Opinion: Gated community apps bringing to life the OG social network

Anish Anthony MyGate

With the propensity to venture out to discover new products and services on the decline, community apps provide brands with an excellent way to engage meaningfully, writes Anish Anthony.

The original social network has never experienced an outage or dips in usage on the weekend, nor is its engagement skewed toward only a particular demographic. Welcome to the gated community, the original hang-out spot for people of all age groups on all days of the week. Pre-internet, post-pandemic, whatever the situation may be, this is a group of people that is always in and out of each other’s homes and majorly influence each other’s lives.

Whether it’s where to buy groceries, which play school to send the children to, the best hospital or Chinese restaurant in the area, or a good pest control service, our neighbors are the most reliable recommendation engine. Unfortunately, brands have traditionally had very little opportunity to tap into this network. Beyond no parking signs, a lift flyer, or the odd banner at a community pandal, there has been very little scope to build conversations with these homogenous groups.

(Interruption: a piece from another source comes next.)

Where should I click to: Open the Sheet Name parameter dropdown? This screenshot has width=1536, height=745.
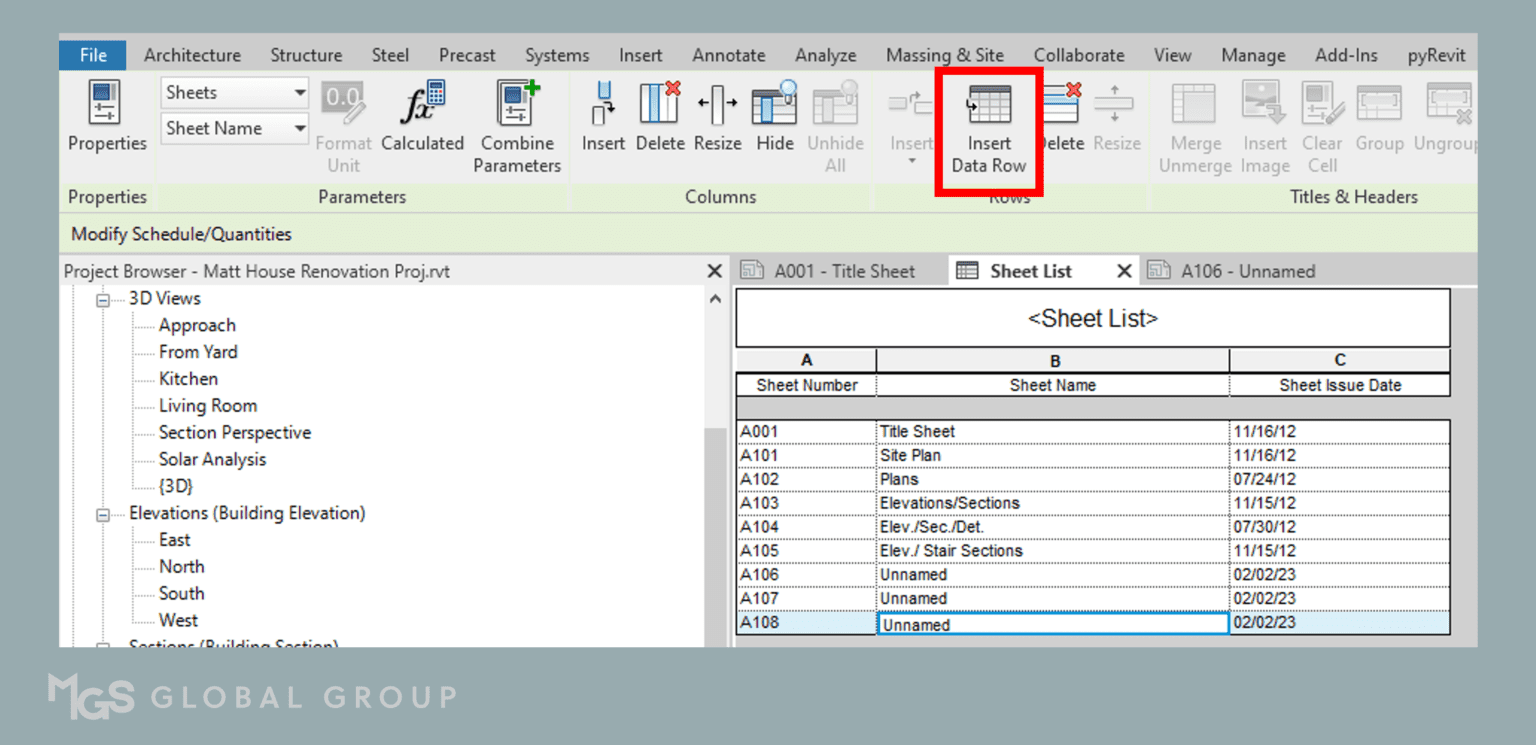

The reason for this is simple: any brand needs scale to actually consider it a viable part of its marketing strategy and the logistical nightmare of reaching out to gated communities individually puts this out of reach. So instead of any meaningful engagements with this audience, token money is spent merely to build local relations and support the community without much expectation by way of brand engagement or sales. Brands have had to accept this as a missed opportunity — until now.

Community Engagement Is Here

It took a long time, but gated communities finally got around to embracing technology a few years ago. Unlike the registers and intercoms of yesterday, gated communities today use an app for everything from approving guests to interacting with their neighbors. At MyGate, we today have 25,000 gated communities and 3.5 million homes using the app. With connections with Resident Welfare Associations (RWAs) already formed and all residents on a common platform, such systems finally unlock for brands the opportunity to run large-scale engagement programs for gated communities.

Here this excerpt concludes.